= Roger van Hoof =

Belgian military physician (born 1947)

Roger van Hoof (born 9 January 1947, in Schriek) is a Belgian retired military physician and major general who served as Surgeon General between 1999 and 2006, as the 2nd chairman of the committee of Surgeons General of NATO nations between 1999 and 2005, and has been Secretary General of the International Committee of Military Medicine since 2011.
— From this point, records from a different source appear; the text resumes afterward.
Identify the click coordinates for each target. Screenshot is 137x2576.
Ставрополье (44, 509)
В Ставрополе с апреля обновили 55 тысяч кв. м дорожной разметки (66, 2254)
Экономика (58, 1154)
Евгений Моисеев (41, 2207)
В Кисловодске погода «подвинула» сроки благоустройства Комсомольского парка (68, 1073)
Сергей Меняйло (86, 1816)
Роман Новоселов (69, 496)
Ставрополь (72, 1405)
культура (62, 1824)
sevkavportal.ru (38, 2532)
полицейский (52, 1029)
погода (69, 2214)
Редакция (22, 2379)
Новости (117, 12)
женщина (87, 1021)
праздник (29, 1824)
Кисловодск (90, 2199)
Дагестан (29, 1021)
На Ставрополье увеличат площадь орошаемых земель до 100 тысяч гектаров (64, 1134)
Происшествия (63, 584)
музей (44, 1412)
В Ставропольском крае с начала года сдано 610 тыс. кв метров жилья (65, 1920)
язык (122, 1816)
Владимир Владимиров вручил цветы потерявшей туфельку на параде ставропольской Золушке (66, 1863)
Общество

He was raised in Brussels and trained as a physician from 1964 until 1971 at the Royal School of Military Health Service and the Catholic University of Leuven before serving as medical officer to the 1st Belgian Infantry Brigade in Germany. After completing residency in internal medicine and cardiology at the University Clinic of Louvain, he served as a cardiologist at the Belgian Military Hospital in Cologne and the Queen Astrid Military Hospital in Brussels, where he was also head of the Department of Epidemiology and Medical Research. He then completed a research fellowship in hypertension and cardiac rehabilitation at the University of Louvain and served as a consultant there before being appointed Director of the Queen Astrid Military Hospital. He was appointed Belgian Surgeon General in 1999, Chief of Staff of the Belgian Military Health Service, senior medical adviser of the North Atlantic Alliance as chairman of the Committee of Chiefs of Military Medical Services in NATO, and served as Aide to the King of Belgium from 2001 until his retirement in 2006. He has been the Secretary General of the International Committee of Military Medicine since 2011.

He is an Honorary Member of the Academie Royale Belge de Medecine and received NATO's highest medical honour, the Dominique-Jean Larrey Award, in 2016.